Main idea is a very important concept for kids to understand. If they can't understand main idea, then what's the point of even reading!? I can't tell you how many excellent readers I've seen in my short time teaching that can't seem to get anything out of their reading. They couldn't even tell me what they read about.
In light of that, here are some activating strategies for teaching main idea.
Using word webs and concept maps are great tools for introducing concepts in the content areas or even a theme for one of your read alouds. Having kids brainstorm anything they know about the subject really jumpstarts the thinking process.
Predict a Passage is another good way to introduce the concept of main idea. The focus of this strategy is to predict what the story is about, read the passage, and then correct any misconceptions at the end.
Another strategy is "The Main Idea Envelope Please." Give students envelopes with either a topic sentence, supporting detail, or a main idea on the front. Inside will be a card with the correct response folded so it cannot be seen through the envelope. Have the students go around the room and see whose envelopes belong with their group. Once the students have found their group, they are to read their envelope and discuss which one is the topic, supporting detail, and the main idea. They are to give reasons for their choices. Then, they should say which one they think they have (topic sentence, supporting detail, or main idea. Once the prediction has been made, the teacher announces, "The Envelope Please." This is the signal for the students to open their envelope and see if their predictions were correct.
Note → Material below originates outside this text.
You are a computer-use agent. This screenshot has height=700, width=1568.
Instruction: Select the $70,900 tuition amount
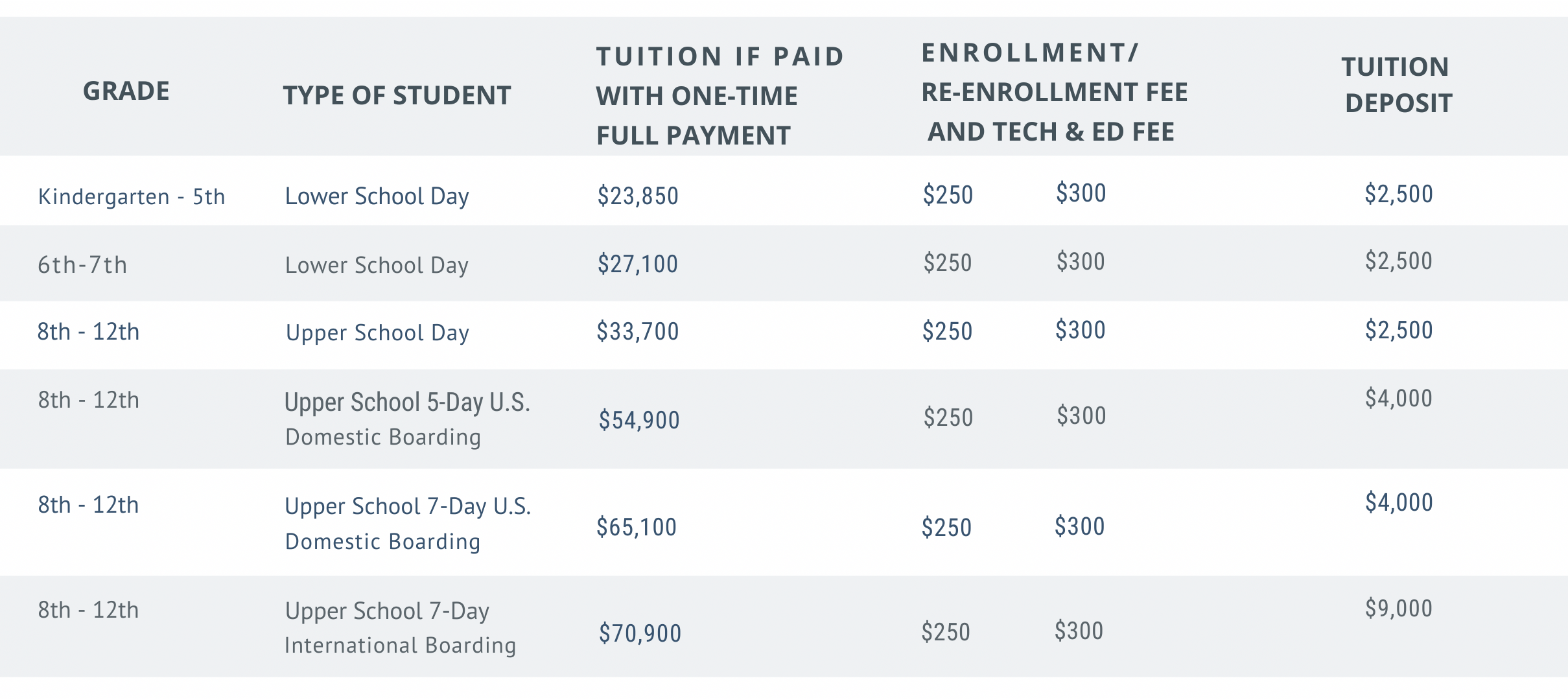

I was also thinking that a Carousel Brainstorming is a good way to get students thinking about the main idea of a content area. In Social Studies, we are about to start a unit on South Carolina in the 19th and 20th centuries (Jim Crow Laws, new technologies, mill villages, The Great Depression, and the New Deal). I decided to paste pictures related to each topic on posterboard and laminate them. I will have students carousel around the room to each photo making comments with white board markers or sticky notes. (Reusing materials is always a plus and a timesaver!) Having them jot down their "thinkings," inferences, and comments about each photo is a good way to see what they already know and to get them interested and thinking about the new topic.
If you know any other good main idea strategies, please share with us!